START RECORDS SUPPLIED

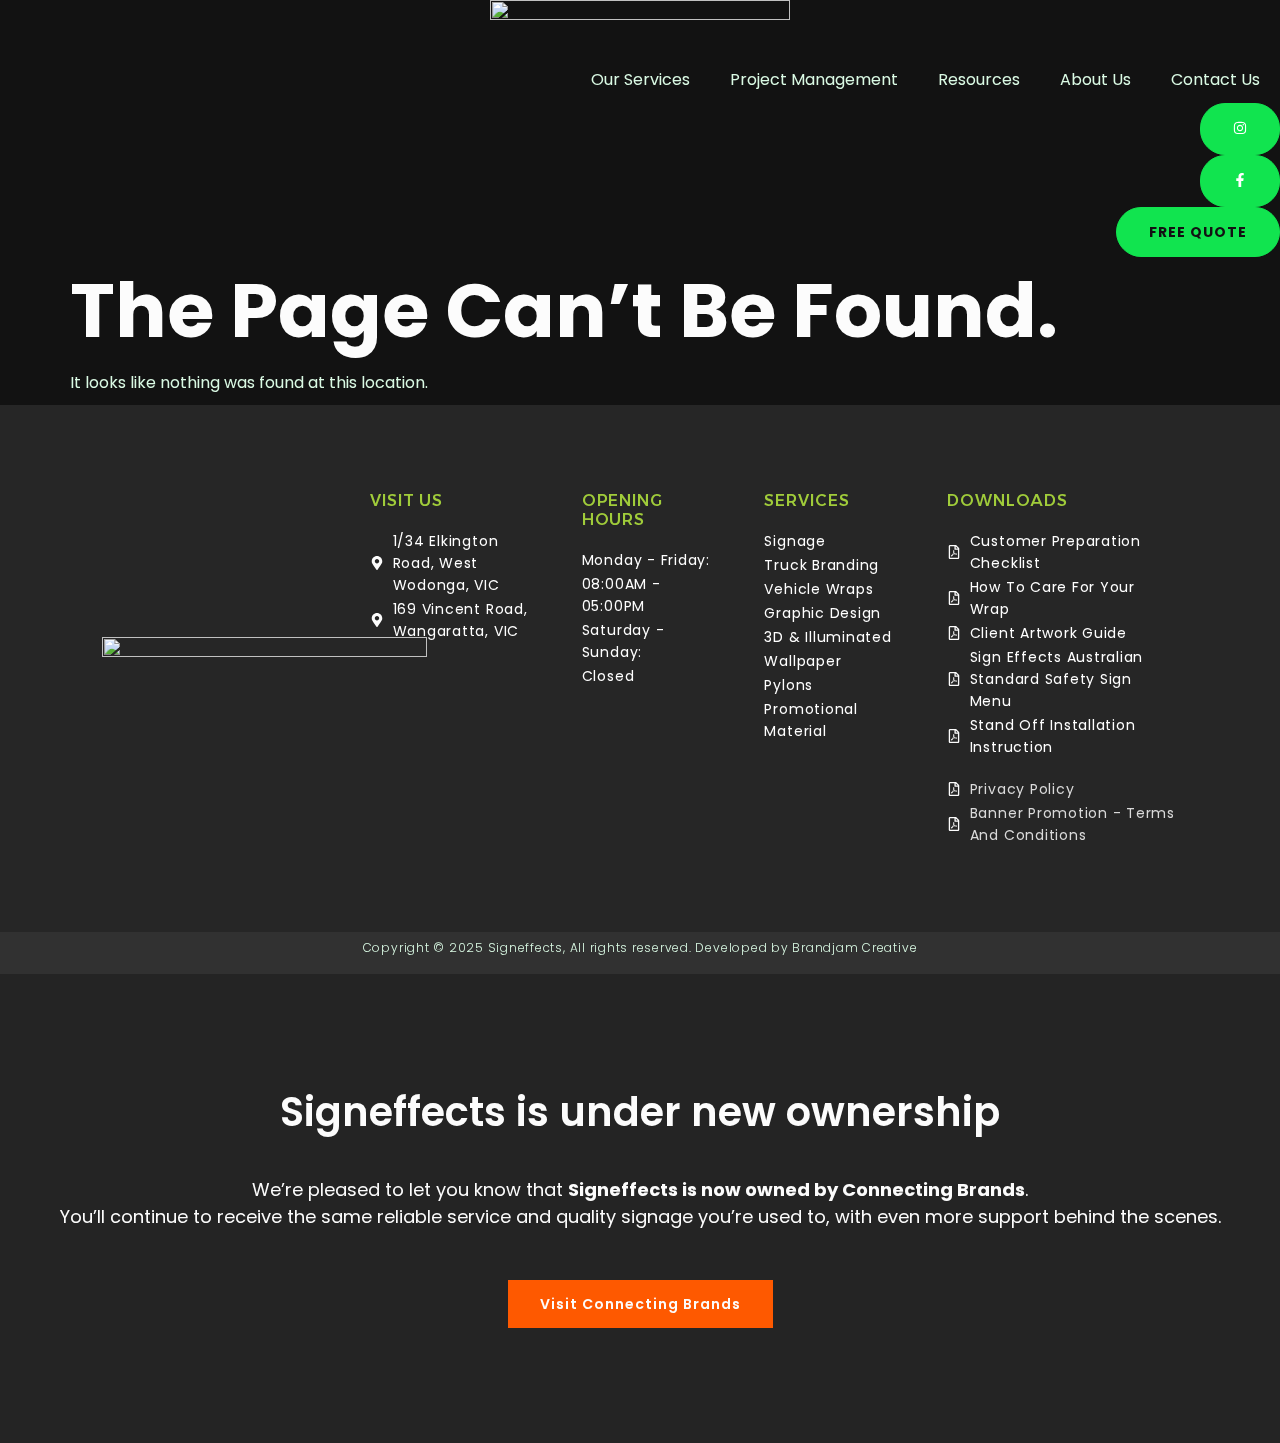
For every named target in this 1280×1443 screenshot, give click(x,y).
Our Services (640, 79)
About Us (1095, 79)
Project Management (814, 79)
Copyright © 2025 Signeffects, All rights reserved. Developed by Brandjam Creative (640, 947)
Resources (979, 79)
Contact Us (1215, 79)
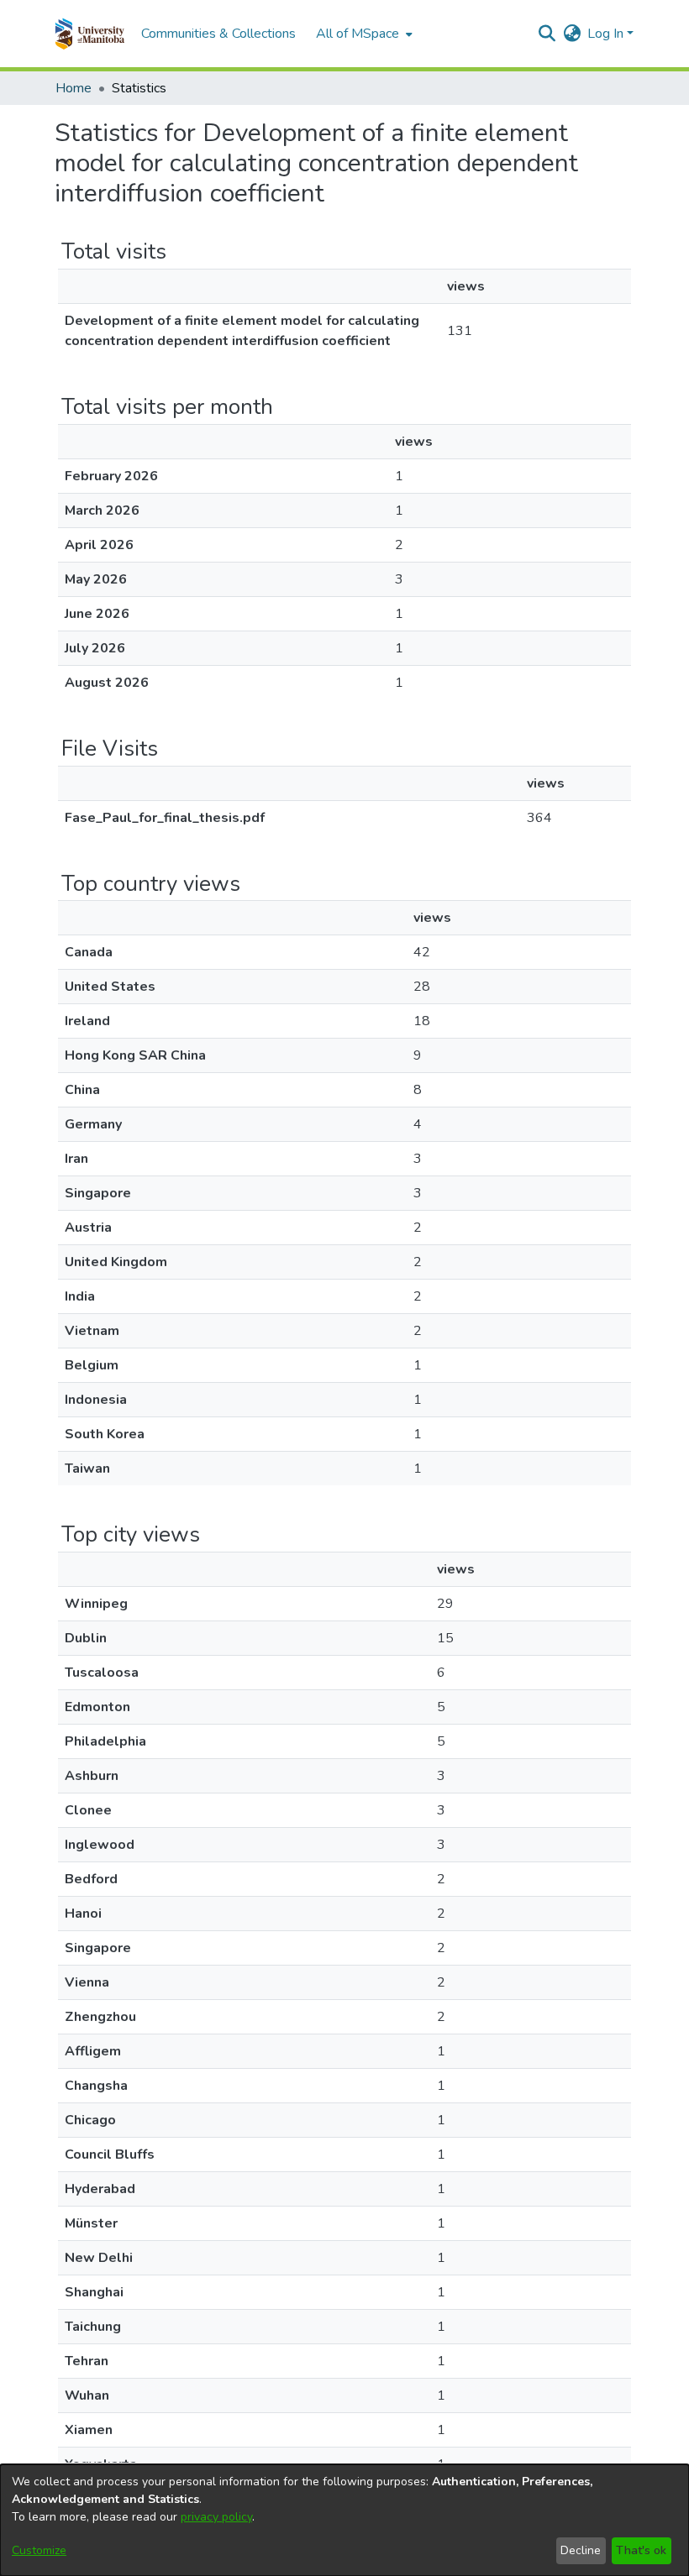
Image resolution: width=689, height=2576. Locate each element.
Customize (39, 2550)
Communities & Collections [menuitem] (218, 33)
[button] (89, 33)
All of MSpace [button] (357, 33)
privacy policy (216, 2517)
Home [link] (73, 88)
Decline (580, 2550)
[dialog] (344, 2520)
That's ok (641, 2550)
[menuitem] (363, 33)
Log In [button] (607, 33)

END RECORDS SUPPLIED
START RECORDS SUPPLIED

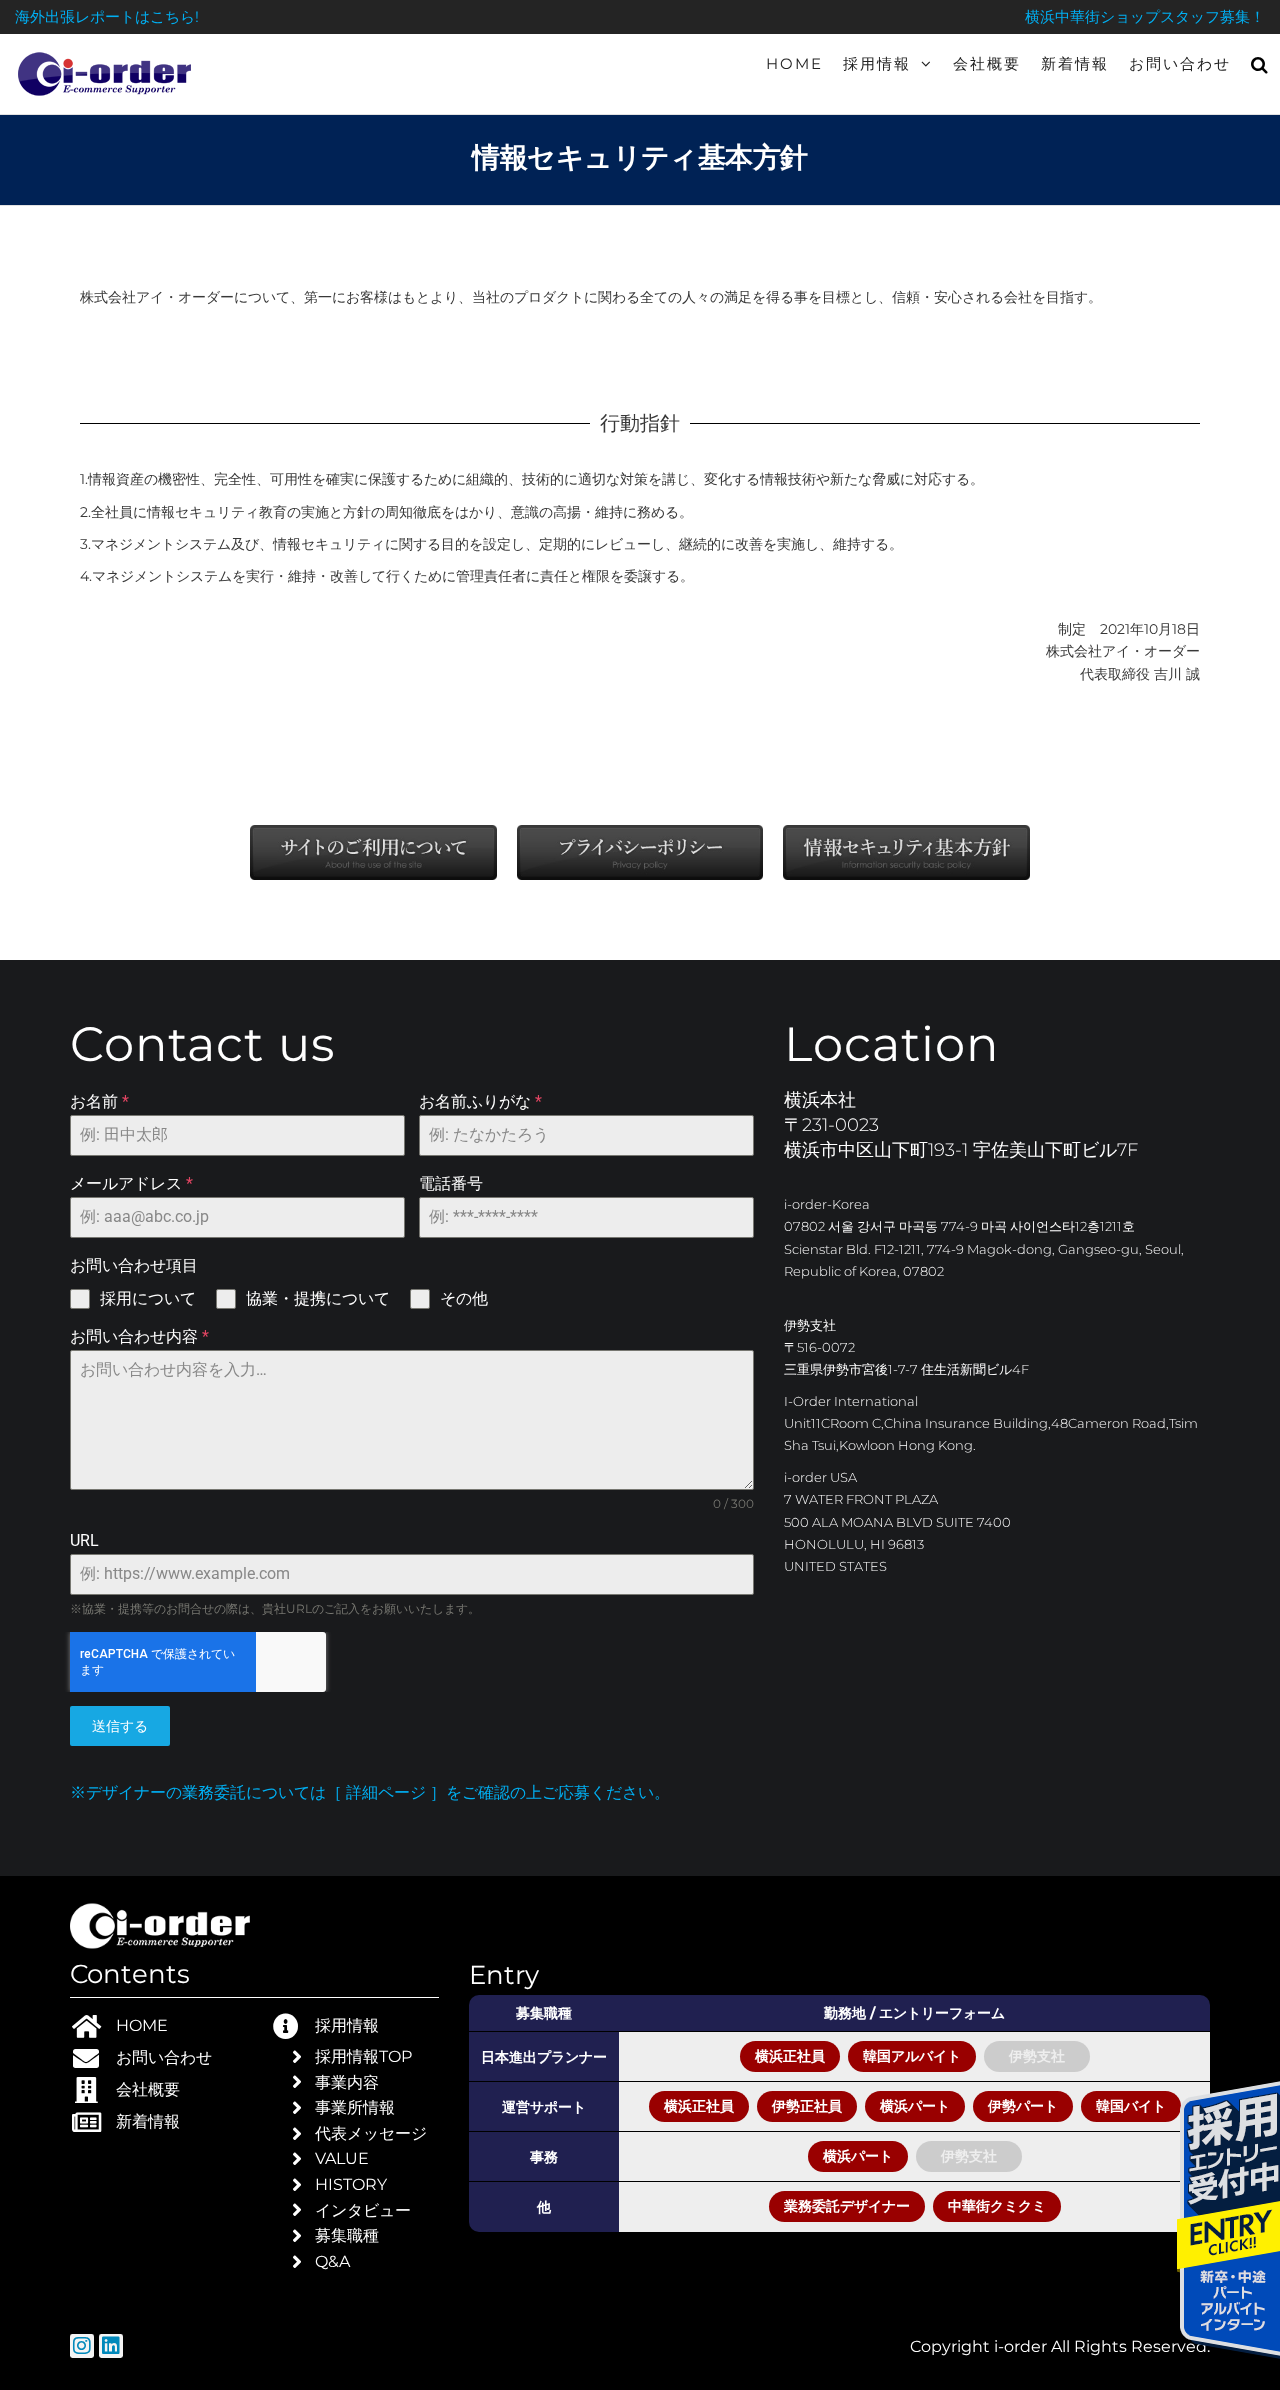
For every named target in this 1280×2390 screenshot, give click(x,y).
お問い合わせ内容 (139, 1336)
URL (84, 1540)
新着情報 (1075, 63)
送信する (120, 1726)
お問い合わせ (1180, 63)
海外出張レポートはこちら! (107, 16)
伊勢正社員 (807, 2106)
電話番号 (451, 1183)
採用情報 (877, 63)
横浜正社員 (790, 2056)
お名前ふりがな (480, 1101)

END RECORDS SUPPLIED
START RECORDS SUPPLIED

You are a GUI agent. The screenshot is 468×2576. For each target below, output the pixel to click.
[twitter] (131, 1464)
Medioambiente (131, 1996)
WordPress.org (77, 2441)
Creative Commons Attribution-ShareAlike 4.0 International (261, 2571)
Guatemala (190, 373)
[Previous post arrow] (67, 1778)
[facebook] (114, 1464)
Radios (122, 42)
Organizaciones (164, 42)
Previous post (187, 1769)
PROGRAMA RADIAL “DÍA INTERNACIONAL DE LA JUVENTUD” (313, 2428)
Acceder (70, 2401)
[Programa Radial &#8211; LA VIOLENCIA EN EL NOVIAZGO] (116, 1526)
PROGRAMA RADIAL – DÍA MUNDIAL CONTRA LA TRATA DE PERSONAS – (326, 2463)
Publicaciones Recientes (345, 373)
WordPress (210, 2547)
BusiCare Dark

END RECORDS SUPPLIED

| INSTRUCTIONS FOR THE TASK |
Print nothing but the lines above starting with the line that contains "For every named target in this 1280×1443" and going on through the line that contains "Log In [button] (607, 33)". Leave out the pictures.

| ANSWER BELOW |
For every named target in this 1280×1443 screenshot, give click(x,y).
Our Services (640, 79)
About Us (1095, 79)
Project Management (814, 79)
Copyright © 2025 Signeffects, All rights reserved. Developed by Brandjam Creative (640, 947)
Resources (979, 79)
Contact Us (1215, 79)
Image resolution: width=689, height=2576. Locate each element.
Customize (39, 2550)
Communities & Collections [menuitem] (218, 33)
[button] (89, 33)
All of MSpace [button] (357, 33)
privacy policy (216, 2517)
Home [link] (73, 88)
Decline (580, 2550)
[dialog] (344, 2520)
That's ok (641, 2550)
[menuitem] (363, 33)
Log In [button] (607, 33)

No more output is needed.